Virtualization Performance

AMD 2nd Gen EPYC (Rome) Application Performance on vSphere Series: Part 4 – STREAM and Java EE

By Jim Hsu, Todd Muirhead, and Qasim Ali

As part of our continuing series on the performance of different workloads on AMD 2nd Generation EPYC (Rome) servers using VMware vSphere 6.7 U3, this article takes a look at memory bandwidth and latency performance using the STREAM benchmark and a Java enterprise edition (Java EE) server workload. Please see the previous blogs on database, VMmark, and virtual desktop for lots of great info on what to expect when running those types of workloads in a virtualized environment using VMware vSphere and AMD Rome-based servers.

Memory bandwidth and latency performance are important for many applications and are key factors in overall system performance. This blog presents best practices on measuring and optimizing the memory performance for virtual machines running on the AMD Rome-based platform.

AMD Rome Key Architecture Features

AMD 2nd Generation EPYC (Rome) processors have an architecture and associated NUMA BIOS settings that we explored in the initial three posts in this series. Here, we look at how the NUMA per socket (NPS) setting affects the memory bandwidth performance.

The AMD Rome-based  processors have up to 8 core complex dies (CCDs) connected via Infinity Fabric with central I/O and memory die. Each CCD is made up of 2 core complexes (CCXs). We have included diagrams for those in the previous entries in this blog series.

NUMA per socket (NPS) is a BIOS setting that allows the processor to be partitioned into multiple NUMA domains per socket. Each domain is a grouping of CCDs and their associated memory. In the default case of NPS 1, memory is interleaved across all the CCDs as a single NUMA node. With NPS 2, the CCDs and their memory are split into 2 groups. Finally, with NPS 4, the processor is partitioned into 4 nodes with 2 CCDs each and their associated memory.

STREAM

STREAM is a simple synthetic benchmark that measures sustainable memory bandwidth. It measures four different types of operations: Copy, Scale, Sum, and Triad. There is no arithmetic in the Copy test, which usually results in measuring the highest bandwidth. We used only the Copy bandwidth measurements in the following test results. For more details about STREAM, please see its documentation.  The Copy test consists of multiple repetitions of the Copy kernel, and we chose the best result of 20 trials.

Memory-Intensive Enterprise Java Workload

To evaluate the impact of memory latency on workload performance, we chose a very memory-intensive Java EE workload that is highly sensitive to latency. The workload consists of multiple Java virtual machines (JVMs) that are divided into groups.

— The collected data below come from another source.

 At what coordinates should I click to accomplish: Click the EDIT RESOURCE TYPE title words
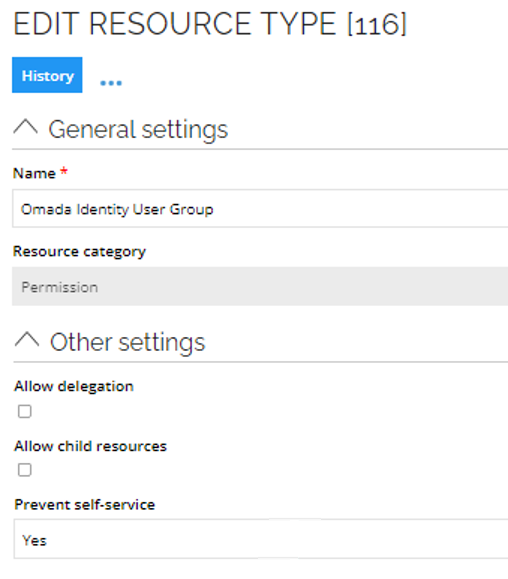point(175,24)
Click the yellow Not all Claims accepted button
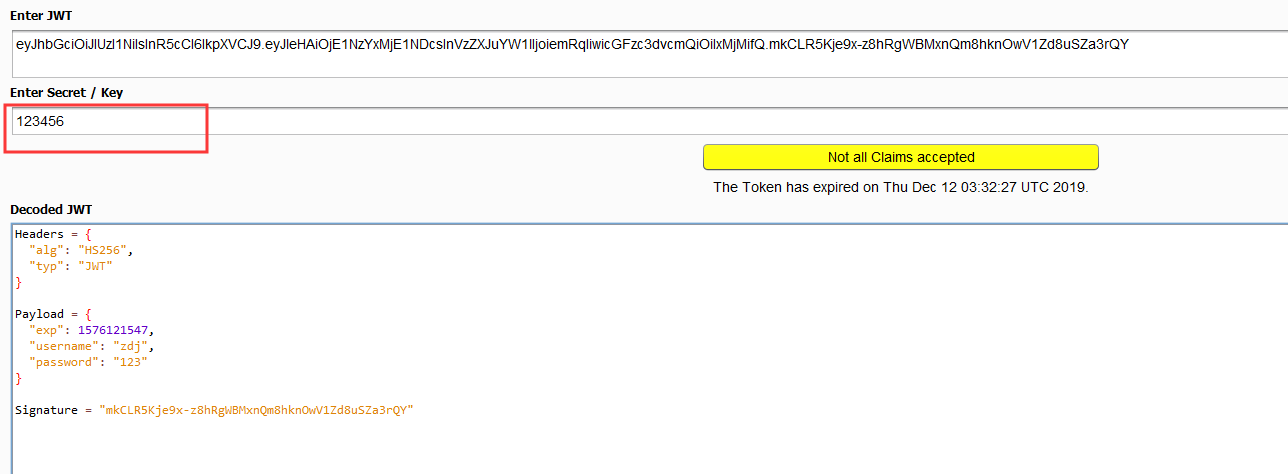Screen dimensions: 1288x474 pos(900,157)
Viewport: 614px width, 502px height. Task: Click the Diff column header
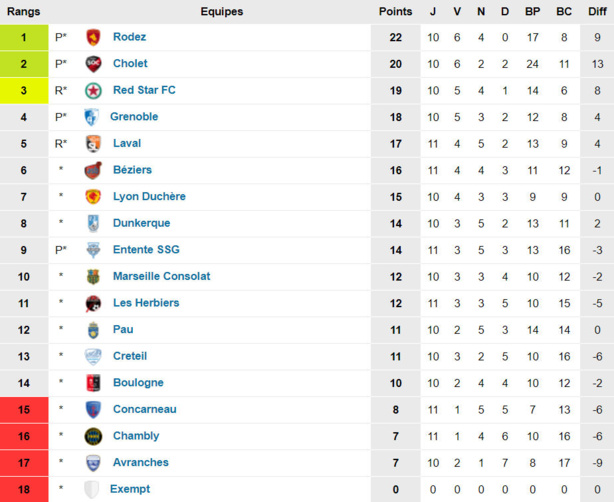coord(597,11)
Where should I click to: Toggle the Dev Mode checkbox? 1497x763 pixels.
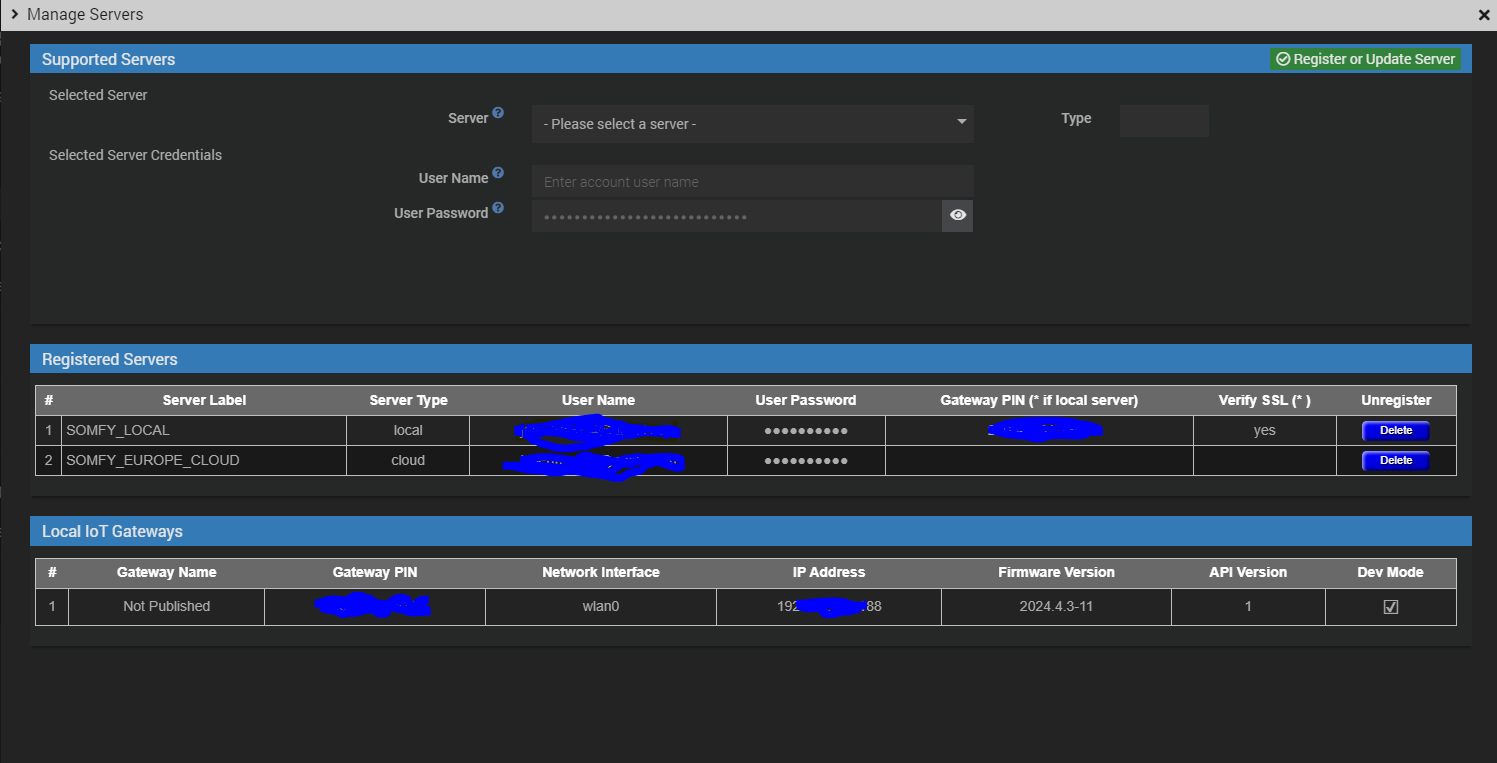pyautogui.click(x=1390, y=607)

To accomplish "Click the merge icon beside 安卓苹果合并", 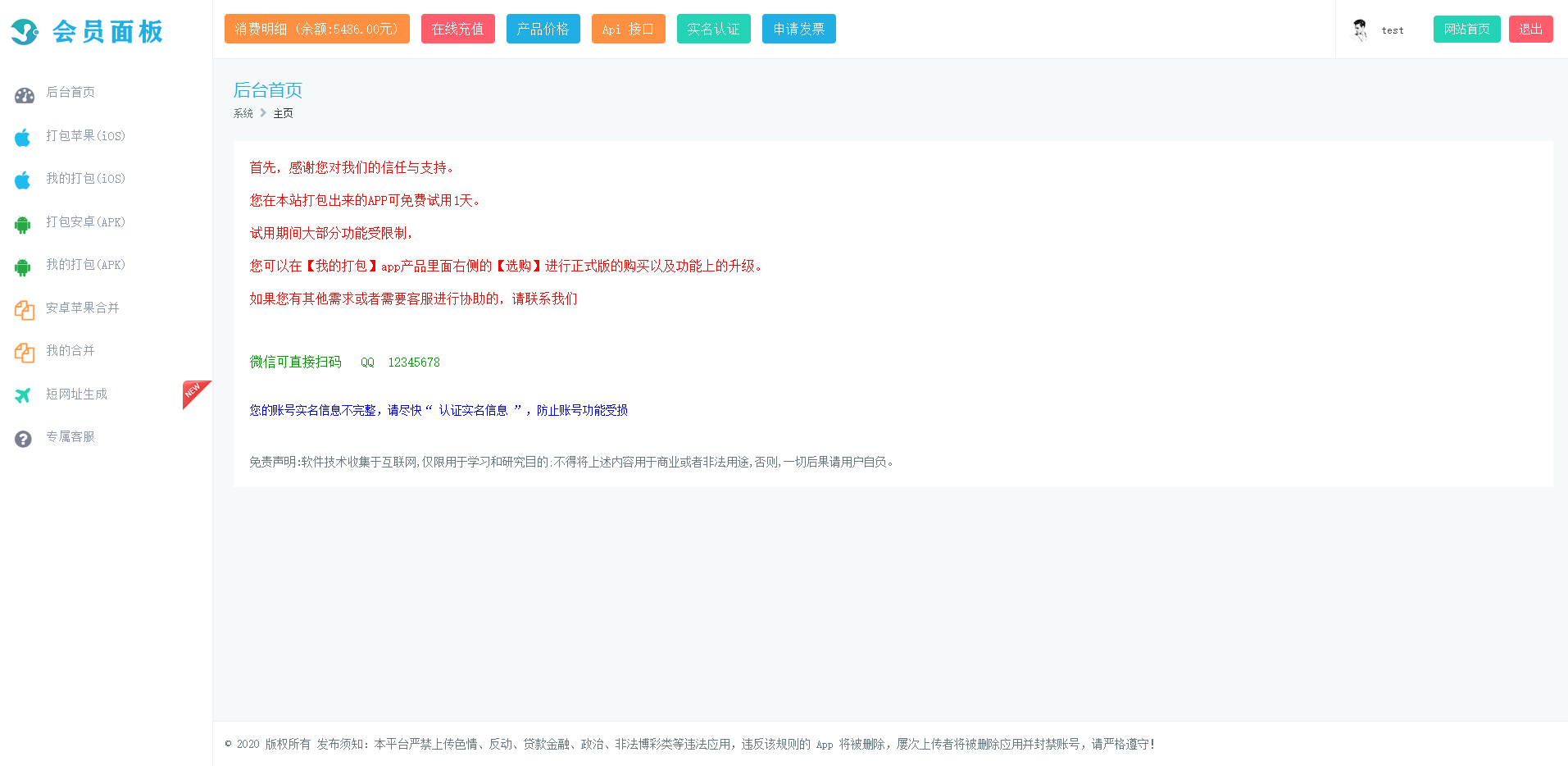I will [24, 310].
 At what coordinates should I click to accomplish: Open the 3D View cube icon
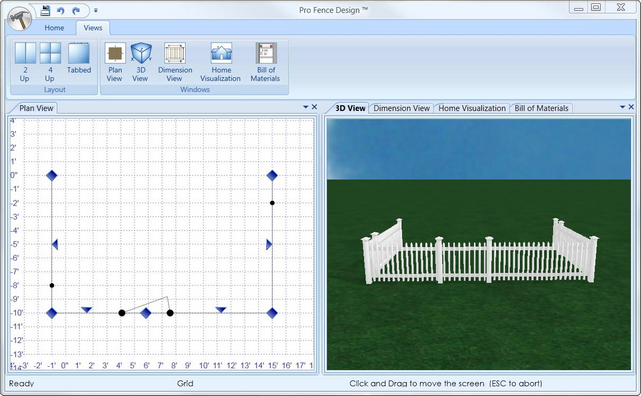[x=141, y=53]
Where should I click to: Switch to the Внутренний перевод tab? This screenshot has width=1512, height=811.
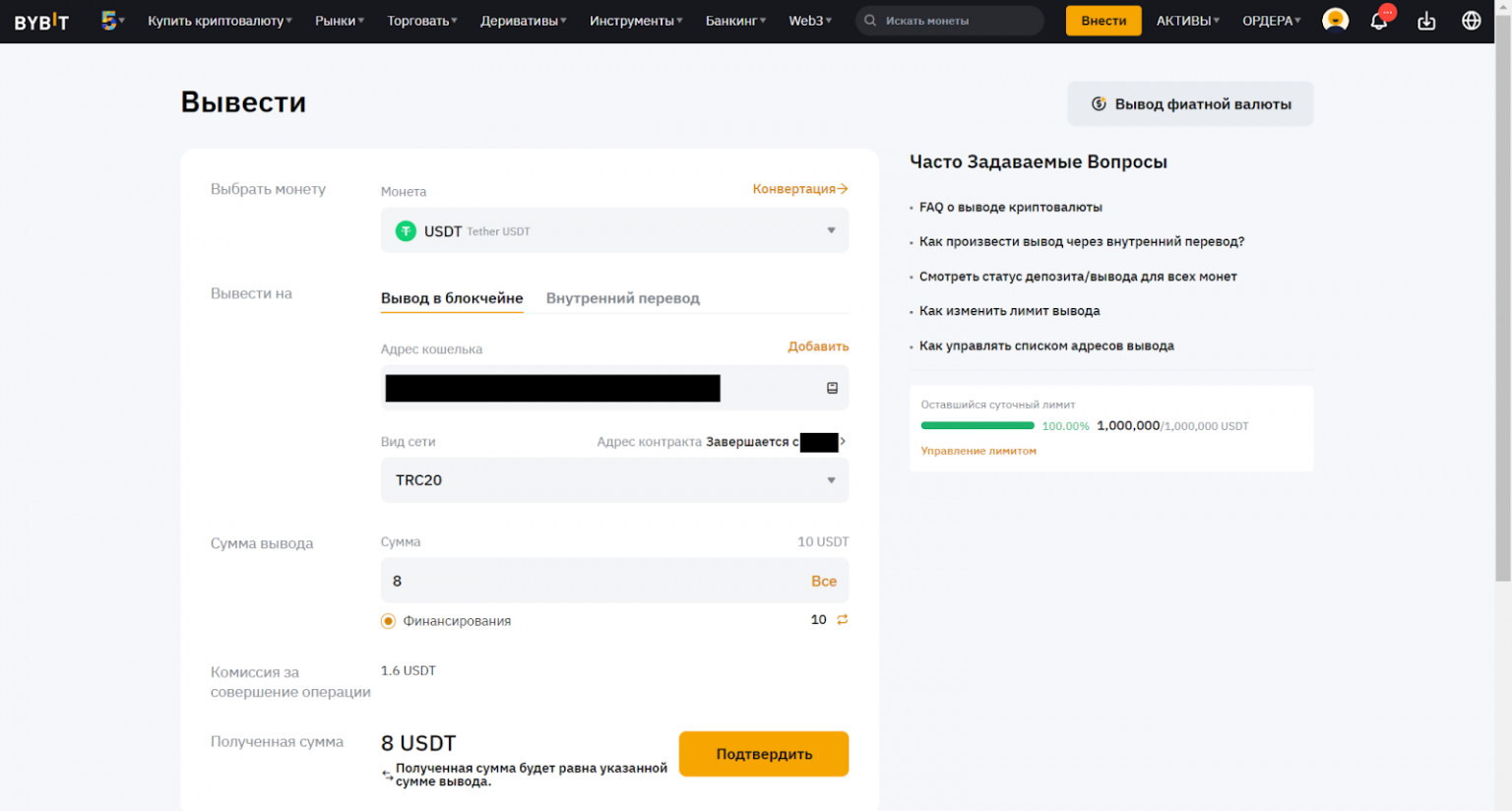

There are 8 groups of JVMs in this study.

Testing and Results

For the vSphere host, we used a server with two AMD EPYC 7742 processors and 1TB of RAM (16 64GB DIMMs at 3200 MT/s) running vSphere 6.7 U3, with simultaneous multi-threading (SMT) enabled.

Tests with a single 128-vCPU VM on the host with 128 cores showed that NPS 4 provided the best memory bandwidth (BW as shown in the following chart) on the STREAM Copy test with 339 gigabytes per second (GB/s).

Note: The cores per socket setting for the VM was set to 4 to match 4 cores per CCX in the AMD processor. STREAM_ARRAY_SIZE was set to 800 million.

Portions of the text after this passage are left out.